Скоро змейка двойного лыжного следа вонзилась в молодой ельник и затерялась в нем.
К вечеру деревья гудели уже могуче, раскачивались и стонали, будто жаловались друг другу, что невмоготу им, подсушенным недавними крепкими морозами, сгибаться долу в угоду ветру.
Минули ночь и еще день. А метель только входила в раж: еще жалобнее стонали деревья, чьи вершины поглотил снежный вал, катившийся над лесом.
А в землянке ни воя озверевшего ветра, ни слепящего снега. Здесь настороженная тишина. И позвякивающий крышкой чайник, который с обеда ни на минуту не снимали с печурки: ребята придут замерзшие.
Три человека лежали на нарах, прикрытых пихтовым лапником, и молчали.
Чем еще займешься, если слова человеческие застревают в горле, а от матюков постановили воздерживаться? И единственную колоду карт, что раздобыл Юрка, Каргин сразу же сжег?
Лежали и ловили каждый звук, который должен был вот-вот родиться у входа в землянку: ведь придут же они, придут! Поэтому все враз поймали шорохи какой-то возни, все слышали, как кто-то навалился на дверь, будто не знал, куда она открывается.
Федор схватился за автомат, лязгнул затвором. В это время и услышали усталый голос Юрки:
— Ну, чего ты там корячишься?
Федор чертыхнулся и сунул автомат в изголовье, опять улегся.

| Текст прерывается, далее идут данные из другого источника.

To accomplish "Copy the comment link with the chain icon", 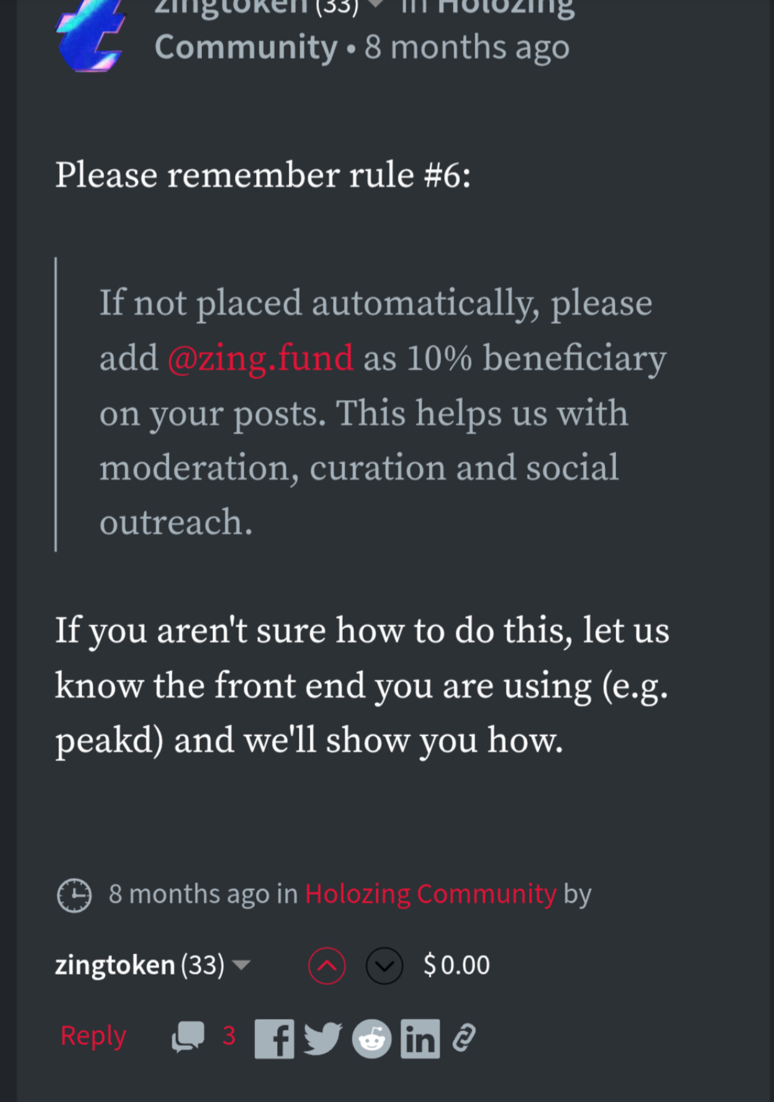I will point(464,1037).
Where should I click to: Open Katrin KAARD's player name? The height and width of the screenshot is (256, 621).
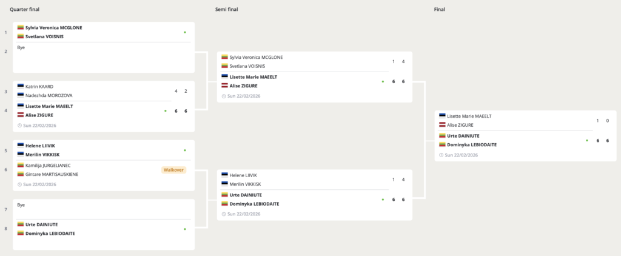coord(39,87)
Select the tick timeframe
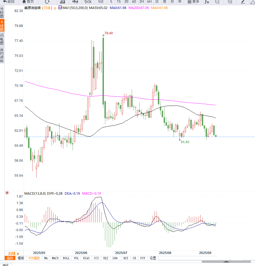This screenshot has height=266, width=255. [x=88, y=2]
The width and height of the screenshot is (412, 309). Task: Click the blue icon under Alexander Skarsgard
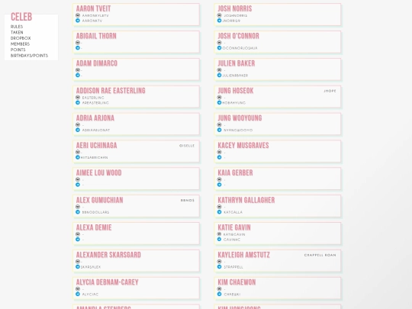78,267

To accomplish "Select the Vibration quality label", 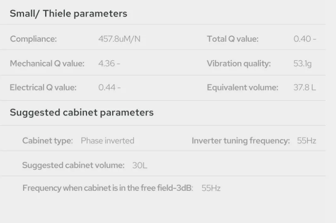I will (239, 63).
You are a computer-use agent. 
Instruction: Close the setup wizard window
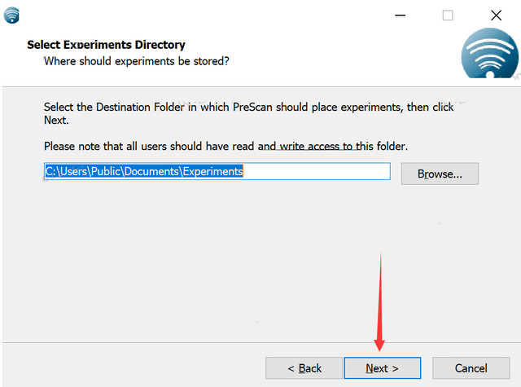(496, 15)
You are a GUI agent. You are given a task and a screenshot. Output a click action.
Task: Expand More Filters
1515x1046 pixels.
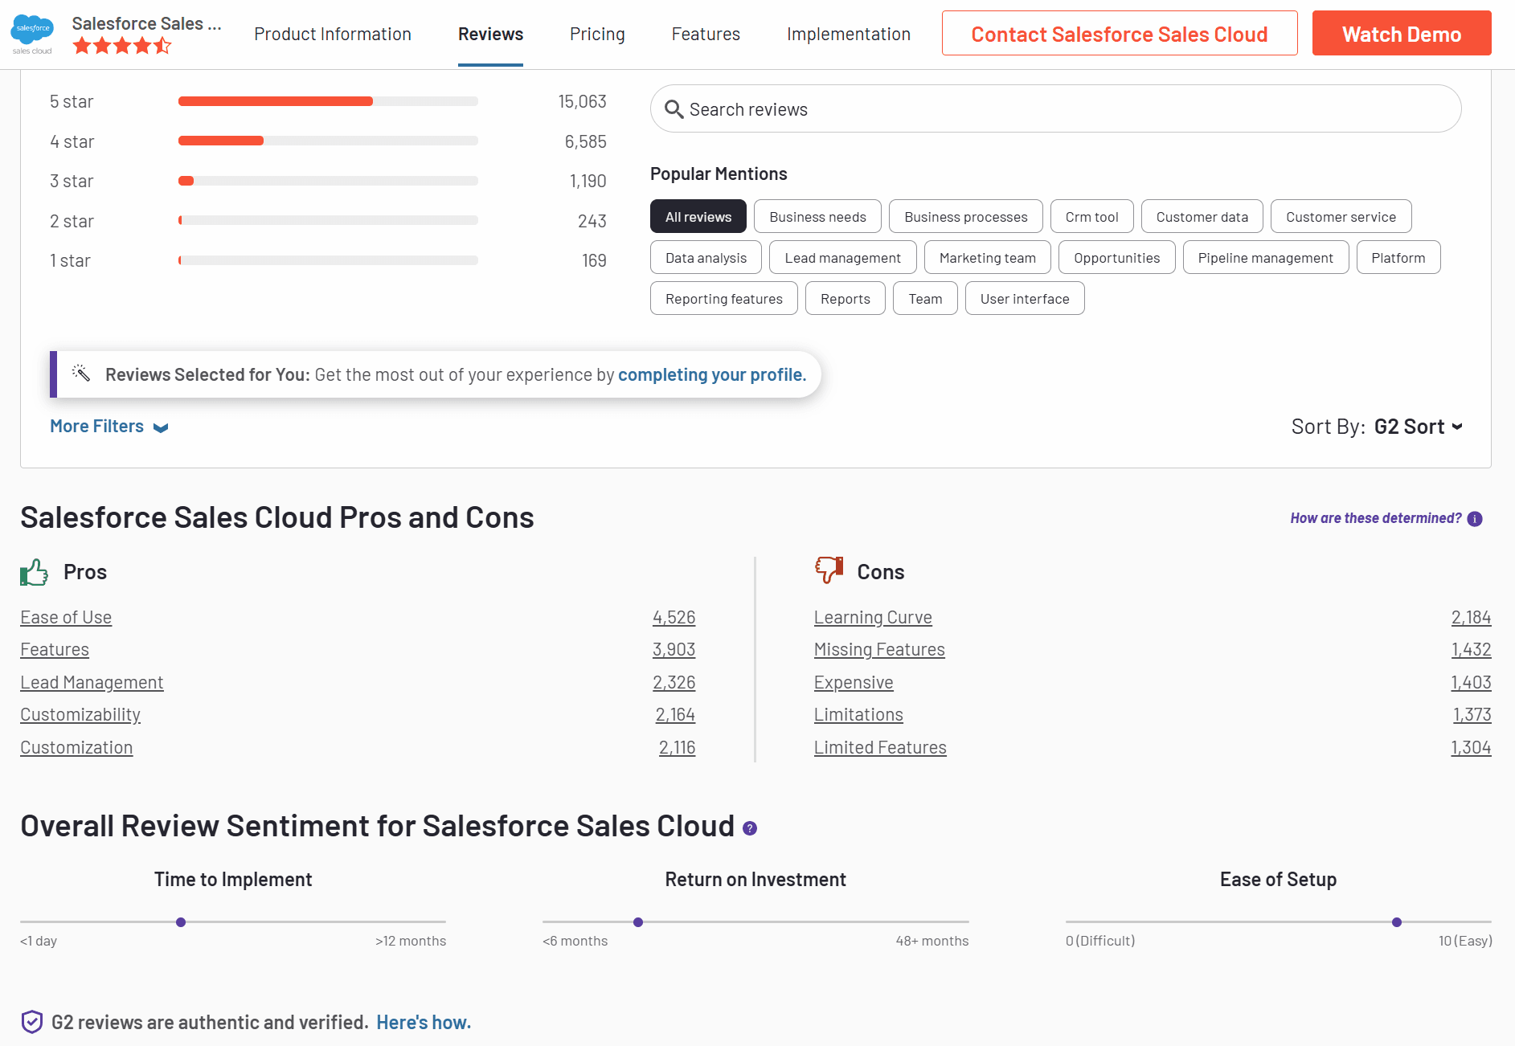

Наконец дверь приоткрылась, и в нее боком протиснулись сначала один немец, за ним — второй. Ступая так, словно вместо ног у них были протезы, они деревянно подошли к печурке, согнулись над ней, почти прижали руки к ее бокам.
Появление немецких солдат было столь неожиданным, что все растерялись. Даже Федор, у которого автомат был всегда под рукой, не успел вновь схватить его. А когда пришли в себя, в землянке, прикрыв за собой дверь, уже стояли и Юрка, и Григорий. Лица — виноватые, растерянные, лоснящиеся от пота.